[DATA SHOWN]
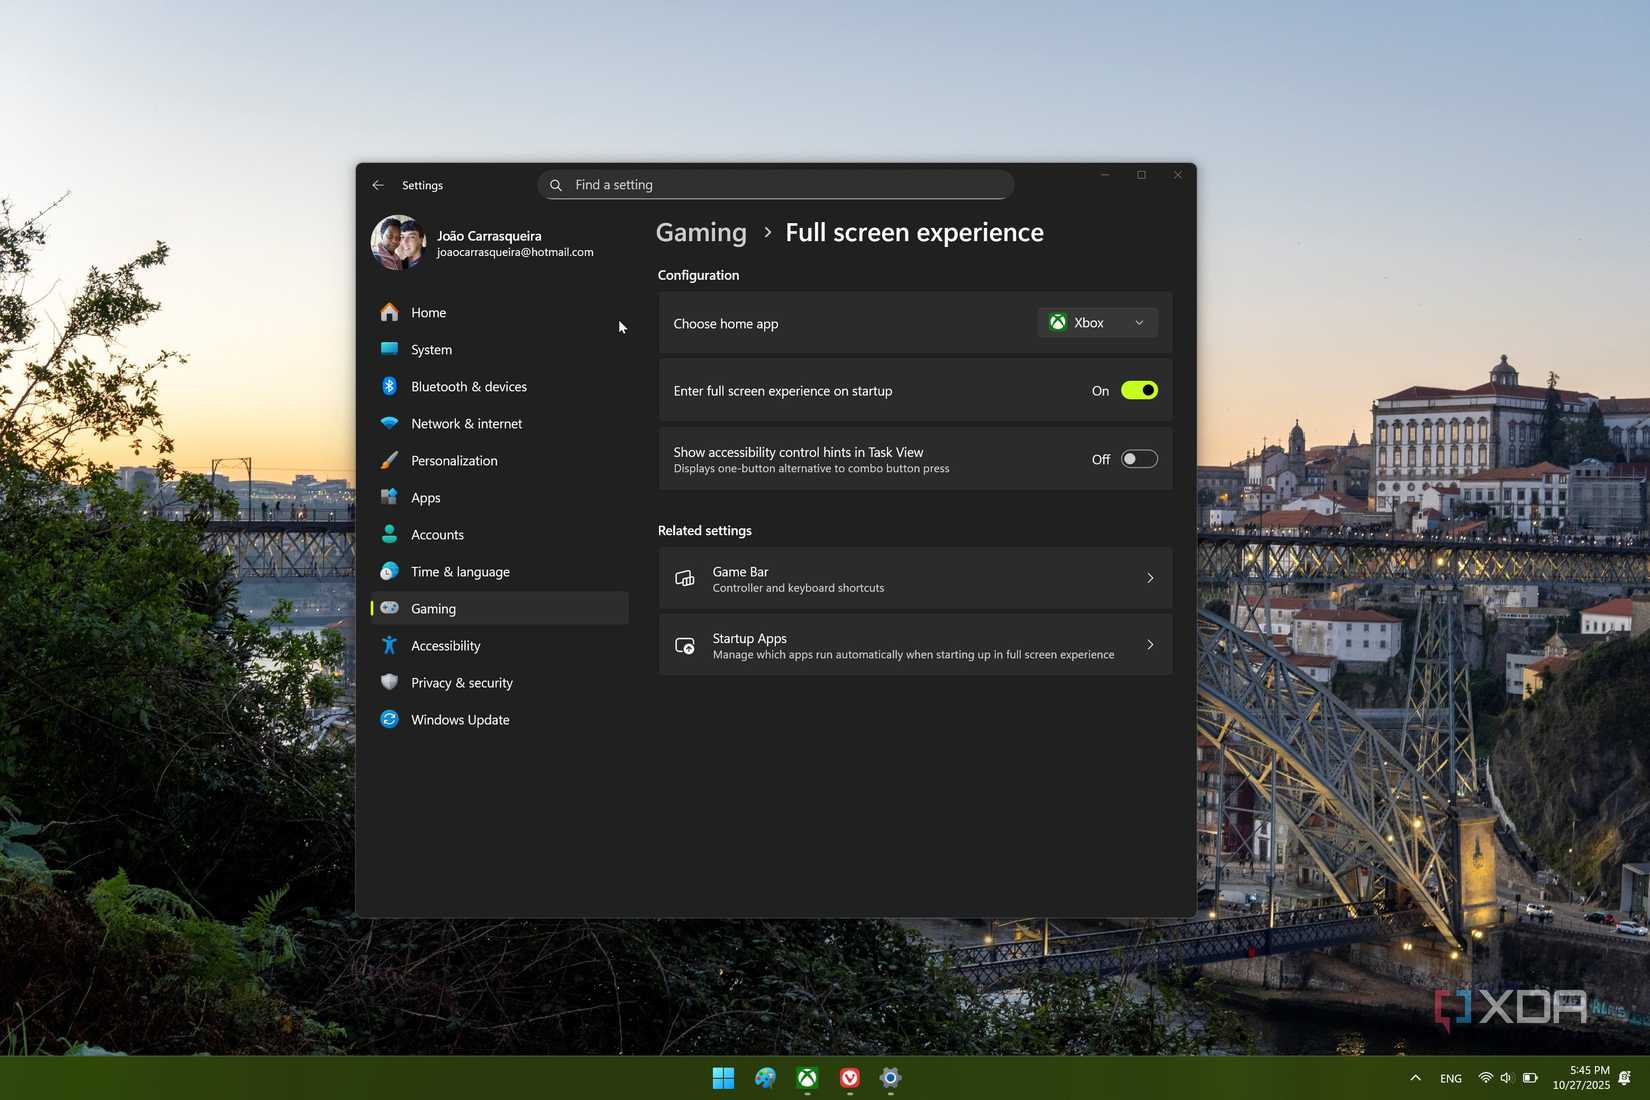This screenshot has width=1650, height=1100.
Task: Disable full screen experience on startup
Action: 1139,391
--
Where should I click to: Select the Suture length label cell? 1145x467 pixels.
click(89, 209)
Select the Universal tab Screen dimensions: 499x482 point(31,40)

[JOB]
Copy out word for word the entries starting at the line containing "Where should I" and ending at the line containing "Select the Universal", both of those lines included.

[RESULT FOR THIS TASK]
Where should I click to: Select the Suture length label cell? 1145x467 pixels.
click(89, 209)
Select the Universal tab Screen dimensions: 499x482 point(31,40)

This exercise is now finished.